Voice from Tibet in China — from a Han

Although this isn’t about the environment, it’s about human relations and is the voice of an ethnic Han who lives and works among Tibetans in China.   

Chen Lu* is an owner of a Tibetan business that operates from Langmusi in a traditional Tibetan area in China. Although of Han Chinese ethnicity, Lu works and lives among ethnic Tibetans without any conflicts. The protestations by monks and government crackdown have affected Lu’s business as well as other businesses depending on tourism. These are Lu’s words about how he as well as regular Tibetans view the situation, which is different than how the western media have portrayed it:

In Langmusi, the violence was not so bad as in Lhasa. There are two monasteries in Langmusi, one belongs to Sichuan [Province] and [the other] belongs to Gansu [Province]. On 16th March, around 200 young monks from Sichuan monastery went on the street to throw stones [at] the shops. No old monks joined in. And only the monks from Sichuan monastery made this violence. The monks from Gansu monastery and the local Tibetan people hadn’t join[ed] in them.

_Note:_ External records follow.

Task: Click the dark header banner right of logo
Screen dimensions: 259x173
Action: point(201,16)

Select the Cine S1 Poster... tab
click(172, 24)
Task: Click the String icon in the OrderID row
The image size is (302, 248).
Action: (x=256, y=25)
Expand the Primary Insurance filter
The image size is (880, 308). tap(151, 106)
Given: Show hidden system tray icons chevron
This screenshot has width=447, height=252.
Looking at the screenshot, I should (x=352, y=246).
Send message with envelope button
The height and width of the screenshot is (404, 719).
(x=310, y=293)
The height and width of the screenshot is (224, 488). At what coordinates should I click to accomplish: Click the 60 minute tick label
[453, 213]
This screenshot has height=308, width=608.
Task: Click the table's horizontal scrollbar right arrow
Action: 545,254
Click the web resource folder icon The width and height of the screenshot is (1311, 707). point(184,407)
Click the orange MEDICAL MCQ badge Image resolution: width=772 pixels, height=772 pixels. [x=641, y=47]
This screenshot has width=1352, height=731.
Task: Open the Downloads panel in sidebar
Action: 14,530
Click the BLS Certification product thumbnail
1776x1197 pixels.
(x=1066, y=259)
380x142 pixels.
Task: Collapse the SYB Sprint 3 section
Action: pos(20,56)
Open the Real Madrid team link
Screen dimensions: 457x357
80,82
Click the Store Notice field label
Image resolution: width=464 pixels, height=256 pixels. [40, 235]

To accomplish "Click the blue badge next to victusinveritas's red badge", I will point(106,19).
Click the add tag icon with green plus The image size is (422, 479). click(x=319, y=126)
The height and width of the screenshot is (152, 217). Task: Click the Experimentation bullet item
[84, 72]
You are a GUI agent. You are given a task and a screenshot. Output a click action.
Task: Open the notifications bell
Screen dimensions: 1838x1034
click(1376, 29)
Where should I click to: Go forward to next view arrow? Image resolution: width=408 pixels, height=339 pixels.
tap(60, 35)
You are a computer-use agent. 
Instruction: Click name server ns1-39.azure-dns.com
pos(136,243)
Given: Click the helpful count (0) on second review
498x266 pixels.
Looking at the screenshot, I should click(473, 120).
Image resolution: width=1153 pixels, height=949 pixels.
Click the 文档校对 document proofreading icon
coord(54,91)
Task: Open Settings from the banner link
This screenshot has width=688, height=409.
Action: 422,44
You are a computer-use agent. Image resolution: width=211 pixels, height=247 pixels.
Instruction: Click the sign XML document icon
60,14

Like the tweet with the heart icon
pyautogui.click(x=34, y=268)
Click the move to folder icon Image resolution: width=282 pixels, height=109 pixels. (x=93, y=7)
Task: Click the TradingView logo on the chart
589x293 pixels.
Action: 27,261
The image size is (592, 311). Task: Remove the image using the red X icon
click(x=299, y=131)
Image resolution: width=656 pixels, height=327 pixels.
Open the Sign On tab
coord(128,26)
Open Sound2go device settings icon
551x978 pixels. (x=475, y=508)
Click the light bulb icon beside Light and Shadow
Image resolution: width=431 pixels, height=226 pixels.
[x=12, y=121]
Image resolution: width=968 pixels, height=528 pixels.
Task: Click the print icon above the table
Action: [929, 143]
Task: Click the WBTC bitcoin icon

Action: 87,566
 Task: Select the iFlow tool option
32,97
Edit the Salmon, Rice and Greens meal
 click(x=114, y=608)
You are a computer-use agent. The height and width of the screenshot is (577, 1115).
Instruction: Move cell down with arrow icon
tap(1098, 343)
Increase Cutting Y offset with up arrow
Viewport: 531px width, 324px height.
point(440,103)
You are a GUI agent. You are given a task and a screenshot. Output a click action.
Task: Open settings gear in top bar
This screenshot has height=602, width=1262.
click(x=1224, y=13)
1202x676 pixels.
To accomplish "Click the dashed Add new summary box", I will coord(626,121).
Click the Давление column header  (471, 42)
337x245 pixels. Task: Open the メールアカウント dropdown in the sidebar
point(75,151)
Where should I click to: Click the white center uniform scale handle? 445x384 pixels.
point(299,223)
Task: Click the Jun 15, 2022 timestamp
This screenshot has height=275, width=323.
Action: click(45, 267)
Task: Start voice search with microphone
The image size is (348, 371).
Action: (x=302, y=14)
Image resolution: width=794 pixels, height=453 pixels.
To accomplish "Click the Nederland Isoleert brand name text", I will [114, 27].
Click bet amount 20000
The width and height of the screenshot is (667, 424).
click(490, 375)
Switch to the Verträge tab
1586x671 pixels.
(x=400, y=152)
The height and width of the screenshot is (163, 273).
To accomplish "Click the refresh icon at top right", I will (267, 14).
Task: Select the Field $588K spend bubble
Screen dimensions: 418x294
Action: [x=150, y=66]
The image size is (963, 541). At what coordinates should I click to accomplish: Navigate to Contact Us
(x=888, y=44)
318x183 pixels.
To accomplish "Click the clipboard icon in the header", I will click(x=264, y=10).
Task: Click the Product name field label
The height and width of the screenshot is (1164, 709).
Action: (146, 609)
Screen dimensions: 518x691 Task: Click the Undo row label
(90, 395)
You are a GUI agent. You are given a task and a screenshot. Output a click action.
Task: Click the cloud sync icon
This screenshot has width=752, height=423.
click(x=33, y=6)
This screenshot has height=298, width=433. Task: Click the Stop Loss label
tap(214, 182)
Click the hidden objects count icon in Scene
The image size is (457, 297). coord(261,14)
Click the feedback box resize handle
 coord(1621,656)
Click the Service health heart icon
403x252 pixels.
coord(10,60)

Langmusi is very small town with only one street, so this violence only lasted for around half an hour. Later in the same day, policeman surrounded the Sichuan monastery. But the monks in Gansu monastery and all the local people’s life are still as normal. This is very important. Not like the western news [who] said the police crack[ed] down [on all] the Tibetans, they were just taking action [on] the people who violated the law. The police need[ed] to find who organized this violence and need[ed] to prevent it [from] happen[ing] again.

I asked many local people [what] they thought about the things the monks had done. Actually, they can’t understand why the monks did this very well and they don’t want to this [to] happen again.

Especially when April arrived, the local people find the number of the tourists is much less than last year, they become worr[ied] about the influence caused by the violence.

Yes, [still] today the Chinese government doesn’t allow the foreigners to go to the Tibetan area, but the Chinese people can go. But from the travel forums in China, you can see many Chinese are afraid of the situation in [the] Tibetan area, some of them will cancel their plan to travel to the Tibetan area in this year.

The Tibetans think the monks are the representation of the god. So they think they must follow what the monks request. But actually the monks are still human beings, when they get the power, some of them will become avaricious. Now some old Tibetan men have recognized that the monks are not as good as what they think. But [still] today, they still think Dalai Lama [is] their spiritual leader. But this doesn’t mean they don’t like what the Chinese governments do.

As an old Tibetan man told me, before 1949, the life for the normal Tibetans were very hard. They didn’t have their grassland and livestocks. They worked [hard] for the monks or the aristocrats [but got] very little food to survive. But after the Chinese army [got] inside the Tibetan area, [the Tibetans] first got the grassland [for] livestock, so they could control their own life.

In these decades, the Chinese governments build many roads in Tibetan area; give money or corn to them when they suffer [bad] weather; help them to build new houses, etc. And they also can believe the Buddhism, as they like.

So actually, [the Tibetans] like the religion and the Chinese government both. The very important thing is that they want to have a peaceful life; they want their living condition [to] be better and better. They don’t want violence or war [to] happen. So after this violence, 99 percent of the Tibetans when they talked about this, they don’t think it’s right and they don’t want it happen [to] again.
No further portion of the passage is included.